Berlín.- El paquete de rescate de un billón de dólares (750.000 millones de euros) dará más tiempo a los países de la eurozona para reformar sus economías, pero no es una solución definitiva a sus problemas de deuda, aseguró el domingo el economista en jefe del Banco Central Europeo, Juergen Stark.

Los mercados sólo se calmarán si los 16 países de la zona del euro modifican sus economías y reducen sus déficits, dijo Stark al periódico Frankfurter Allgemeine Sonntagszeitung.

`` Compramos tiempo, nada más'', aseguró, según el diario y agregó que el euro no estaba en peligro pero sí ``en una situación crítica''.

Stark instó a los líderes de la Unión Europea a usar el poco tiempo que tienen para implementar reglas que impulsen la estabilidad y el crecimiento y enfatizó que hacen falta sanciones automáticas contra los países que no cumplan las reglas de endeudamiento de la unión.

``El proceso tiene que ser despolitizado'', aseguró.

Tras el estallido de la deuda de crisis griega, el euro sufre intensas presiones por los temores de que los problemas se extiendan a otros países de la zona que tienen deudas enormes.

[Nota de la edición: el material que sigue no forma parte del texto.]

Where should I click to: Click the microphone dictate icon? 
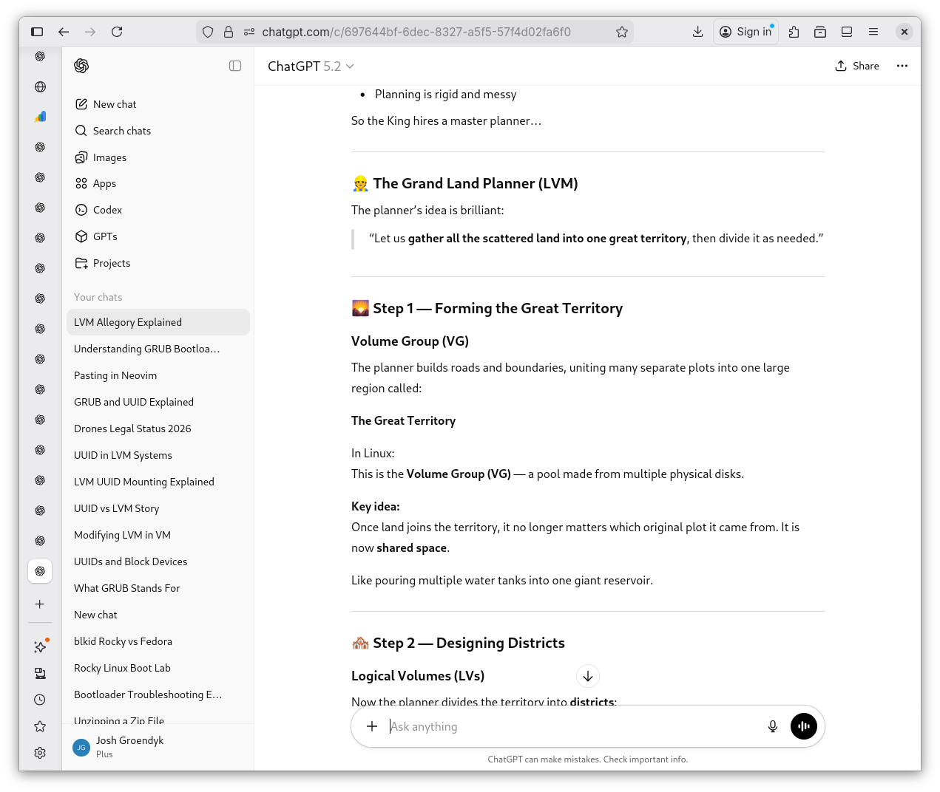click(772, 726)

El euro cayó cerca de su nivel más bajo frente al dólar en cuatro años la tarde del viernes en Nueva York, cuando cotizó en 1,2355 dólares.

En tanto, otro importante banquero alemán, el economista en jefe de Dekabank Ulrich Kater se unió a los que expresan dudas sobre la capacidad de Grecia de pagar sus deudas de manera ordenada.

Kater dijo el domingo al sitio de noticias Handelsblatt que compartía las dudas que expresó el jueves el director ejecutivo del Deutsche Bank, Josef Ackermann.

`` Será muy, muy difícil para Grecia pagar sus deudas de manera ordenada'', dijo Kater, según el sitio. Agregó que las medidas de austeridad que tomó el gobierno griego y la falta de competitividad de su economía presentan malos augurios para el crecimiento económico, por lo que reducir la deuda sería complicado.

Ackermann, quien dirige el mayor banco prestamista de Alemania, causó indignación y desconfianza en los ya tensos mercados cuando expresó sus dudas en público y mencionó la posibilidad de que Grecia tenga que reestructurar su deuda.

En Atenas, el primer ministro griego George Papandreu dijo el domingo a la cadena CNN que no descarta iniciar acciones legales contra algunos bancos de inversión estadounidenses por el papel que jugaron en el inicio de la crisis de deuda de su país.

El gobierno y muchos ciudadanos griegos culpan a la banca internacional por atizar la crisis con sus declaraciones sobre una probable cesación de pagos.